According to Carver, the president of the association contacted him after receiving an email from the Canadian Anti-Hate Network seeking comment and clarification on his role with the association. Speaking about the phone call, Carver told the other participants, that the “riding association president called me and said, you know, ‘we got this message.’”

“She was kinda concerned. I could tell.”

  

The Road In

  

Besides his political aspirations, Carver also dove into his version of his path into the far-right, initially through the conservative website The Daily Wire while still in high school. 

“I watched Daily Wire every chance I could,” he told listeners. “I’m not much of a Ben Shapiro fan. I'm more of a Matt Walsh fan, which is nice because he was like the only non-Jew.”

Shapiro, one of the founders of The Daily Wire is a Jewish man. Calling the site his “on-ramp” to the far-right “section of the internet,” Carver refers to the non-Jewish hosts of the site as “captured” by Jewish influence. 

“I had no interest in anything in the Middle East or the Jewish faith or ZOG or anything like that,” Carver added to his origin story. “I was totally ‘New World Order, New World Order’ and ‘it's the elites, the elites.’ Well, I don't know why I never took that extra step of like, ‘well, who is the elite?’ You know, just old people in suits, fuck. Well, it just happened to be old people in suits who all believe the same thing.” 

ZOG or Zionist Occupied Government refers to a conspiracy theory based on the belief that Jewish people secretly control the world, particularly Western governments. 

He adds that despite listening to Diagolon’s Jeremy MacKenzie for over two years, he did not realize that many of the podcaster’s statements were about Jews. He primarily credits Hamas’ October 7 attack on Israel as leading him towards his current beliefs. 

“You know what, if the October 7 [attack] didn't happen … I still wouldn't be as knowledgeable.”

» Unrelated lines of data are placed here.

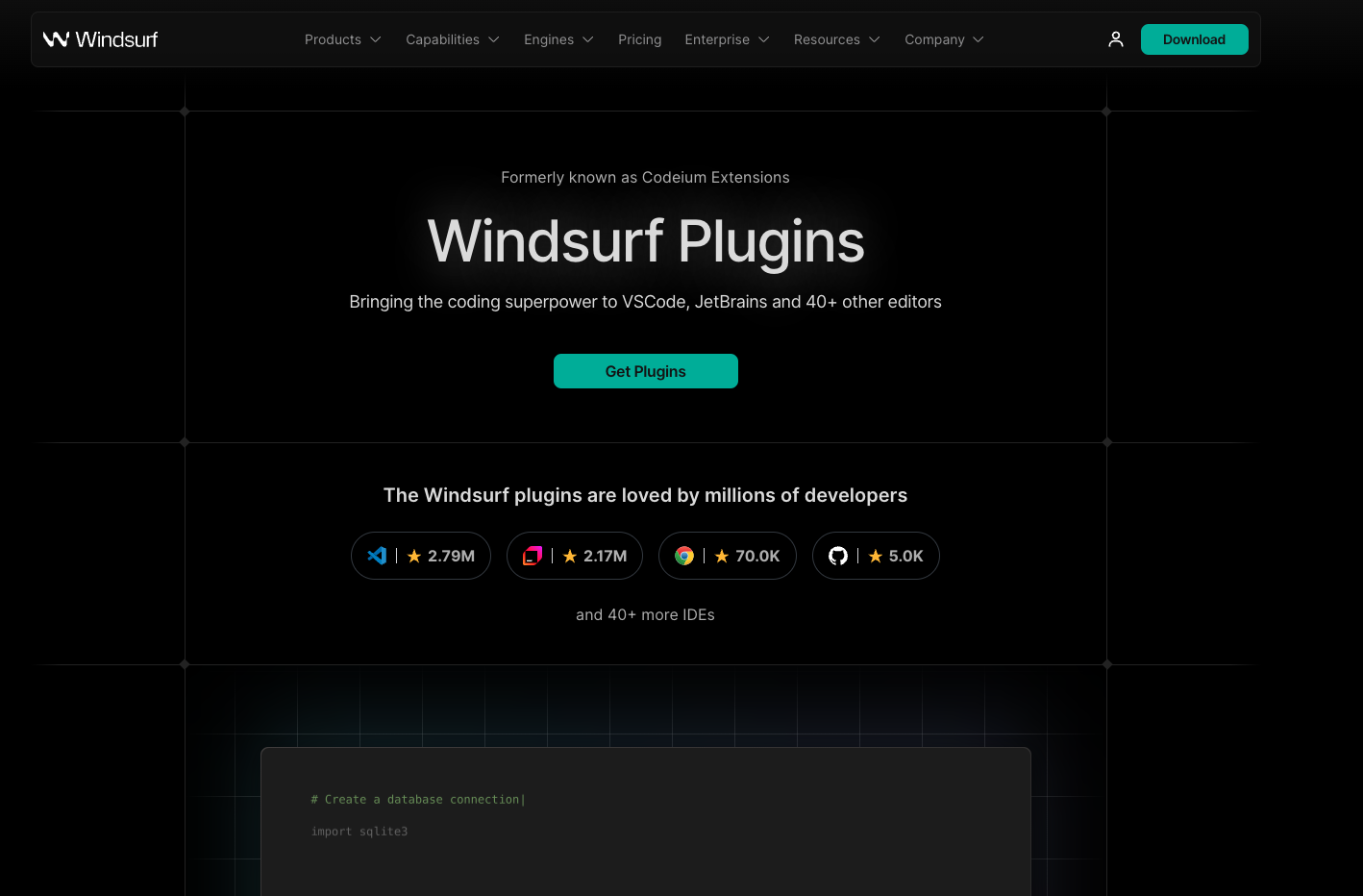Viewport: 1363px width, 896px height.
Task: Click the star next to 5.0K
Action: [x=876, y=556]
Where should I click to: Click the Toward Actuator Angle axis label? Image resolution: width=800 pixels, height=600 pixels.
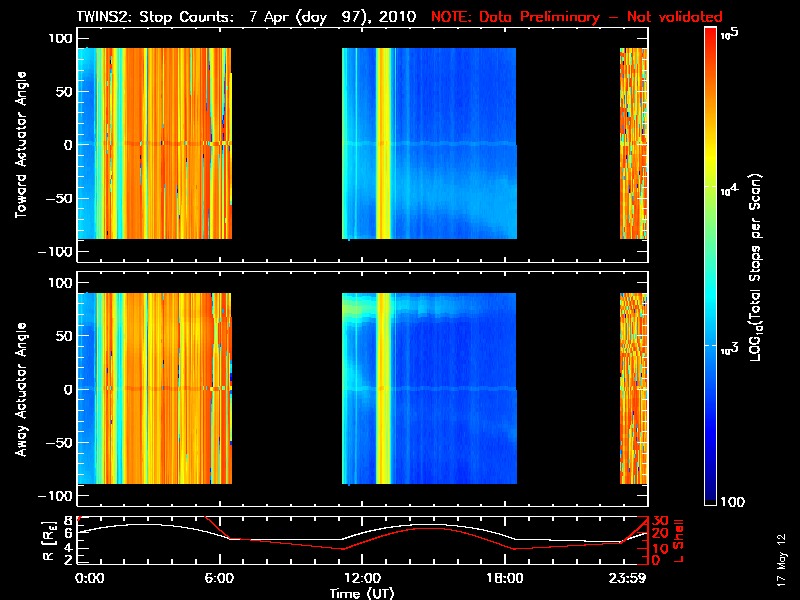coord(21,144)
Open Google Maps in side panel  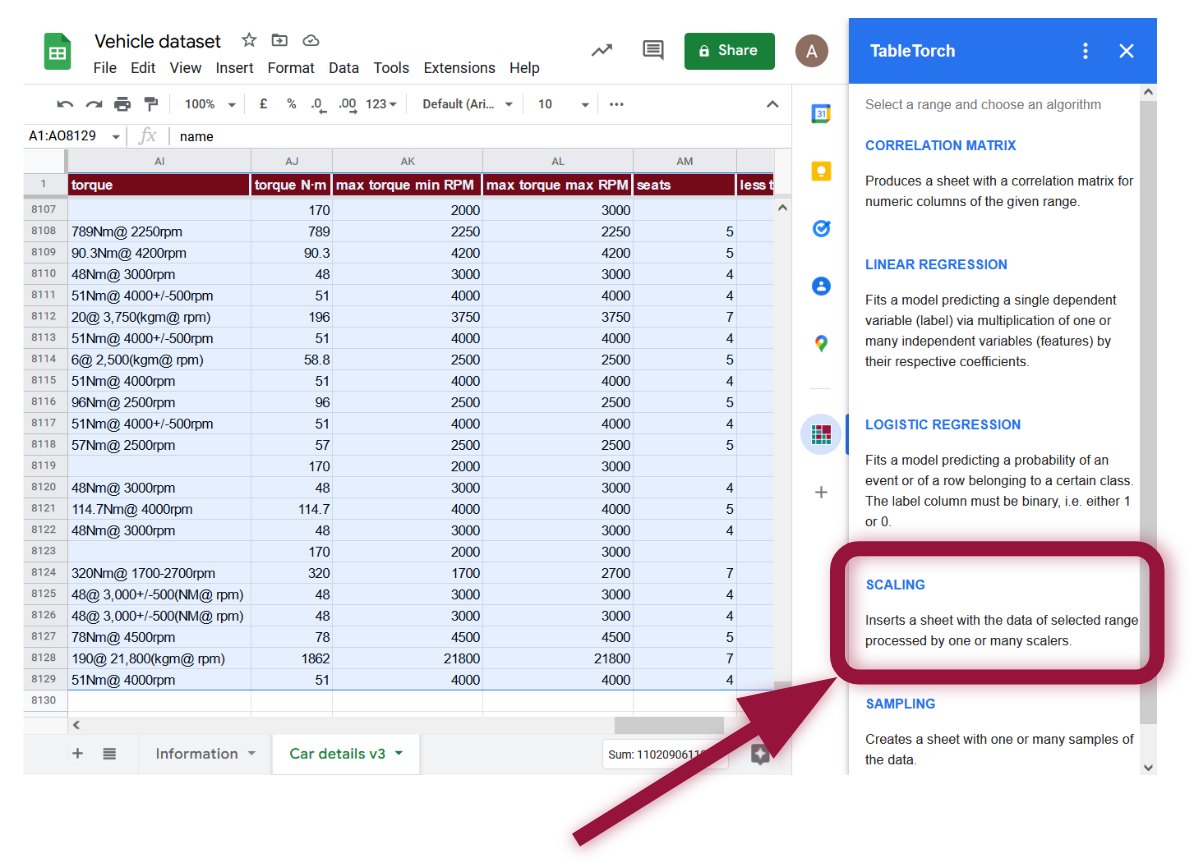821,343
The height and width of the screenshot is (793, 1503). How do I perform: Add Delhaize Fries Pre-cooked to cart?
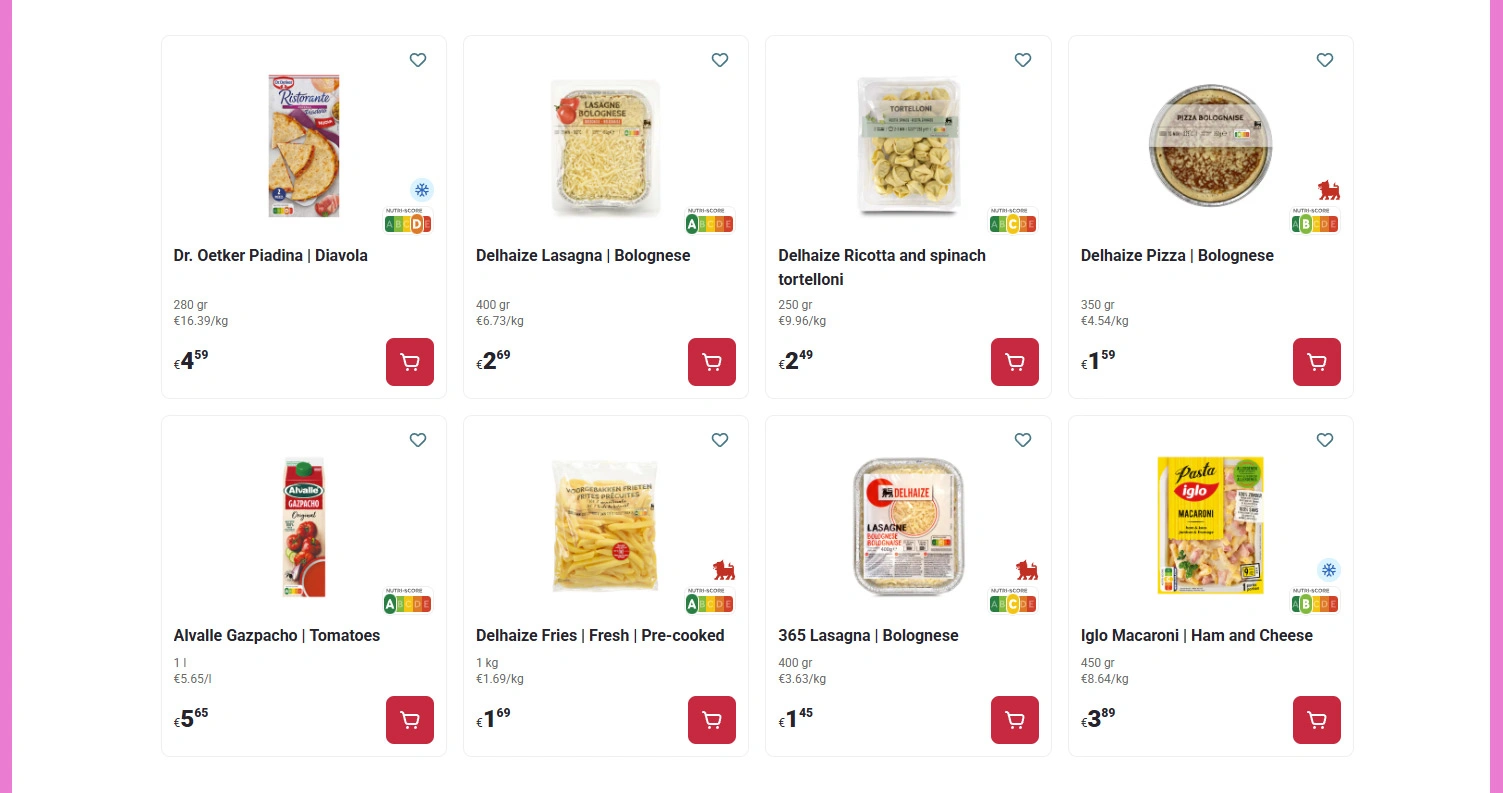[712, 720]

Many of the Spaces Carver spoke during were not recorded but have names that reveal some of the content likely discussed. These include “White? Aryan? European?;” “Building Pro-White Community IRL (Identifying Enemies);” “Righteous White Anger: Dixie Rising;” and many more. 

Many of the participants of these chats either identify themselves or use account names that contain references or symbols connected to hate movements. This includes “Patriot Gus,” an X account belonging to Gus Stefanis. Stefanis, a long-time white nationalist activist, assumed leadership of the neo-Nazi Canadian Nationalist Party (CNP) after its founder was imprisoned. Stefanis talked with Carver about his own run for office with the CNP in the last election, but did not mention he only received 52 votes in the Scarborough-Guildwood riding. 

The CNP was deregistered as a political party in 2022 by Elections Canada after failing to show it had a minimum of 250 members. 

X Spaces are becoming a frequent meeting place for white nationalists to chat across borders easily and publicly. Recently, a woman who claims to have been a stage manager during the 2022 “Freedom Convoy” blockade protests in Ottawa, Bethan Nodwell, appeared on a Spaces chat to tell self-identified affiliates of Diagolon, that despite having a Jewish business partner, she was a white nationalist and that “white identitarianism is inevitable.”